January 30, 2021
Pearl River There hasn’t been a press release or news conference from the new Pentagon secretary or the Joint Chief of Staffs of the military arms of the United States that announces an internal shift in priorities, but if you put your ear to the ground, you can hear a serious cleanup operation reversing the Trump days of less accountability and encouragement of cowboy culture and rogue actors in the ranks. Part of this new emphasis is triggered by the concerns over veteran and military participation in the January storming of the Capitol, but I would wager it’s deeper than that, and really involves the top brass trying to bring accountability and discipline back in the ranks.

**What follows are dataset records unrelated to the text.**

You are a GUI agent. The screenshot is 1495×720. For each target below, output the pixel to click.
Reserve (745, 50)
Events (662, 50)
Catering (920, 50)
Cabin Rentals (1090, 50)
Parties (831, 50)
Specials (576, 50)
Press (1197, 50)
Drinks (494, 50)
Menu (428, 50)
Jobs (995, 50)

There are telltale signs of this shift starting to emerge everywhere.
- There was an announcement that the military has launched a deeper initiative to root out pockets of extremism and white supremacism in the ranks.
- The Inspector General of the Pentagon has announced that an investigation has begun of the special forces of all branches to assure that they are following the rules of war and whether scofflaws are being disciplined. This is an obvious response to Trump’s overruling the military procedures in the cases involving Navy Seals and others.
- The fact that the military cooperated with the FBI in vetting National Guard troops assigned to protect the inauguration and reassigned a dozen, several of whom were seen as sympathizers with the rebellion is interesting, as is the problem that the Pentagon delayed mobilizing the National Guard when the Capitol was under attack.
- There is no question that the military was embarrassed by the attention given to veterans, especially those dressed in tactical gear, in the riot, and were firm when they refused to be mobilized in the wake of the George Floyd demonstrations for Trump political aims. The brass clearly believes that they just barely escaped being politicized and weaponized by the former president, and wants to restore its neutrality.
I talked about all of these issues on Wade’s World with Rev. Richard Bell, a leader in ACORN’s Louisiana affiliate, A Community Voice, but also commander of the New Orleans unit of the American Legion, and a 36-year veteran of the National Guard, retiring in 2014. Bell was an Equal Opportunity specialist within the Guard. He believed there has been progress, but that racism continues to be deeply embedded in the armed forces, and will require a top command priority involving extensive training and disciplinary actions, including court martials and dishonorable discharges, some of which he was responsible for handling during his service.
He sees the problem as serious, because the military has to be neutral and able to serve all the public in tense times and be understood domestically and internationally in such a manner. The Capitol riots were an embarrassment to him and others who have served, but he argued strongly that if these issues are given priority from the top, the military is more than able to be a model of equity within its ranks and within the community and country.
There are certainly signs that the big whoops realize they have had some huge problems. We’ll have to watch for the real results, as Bell cautions, not just the signals that seem to be cropping up everywhere.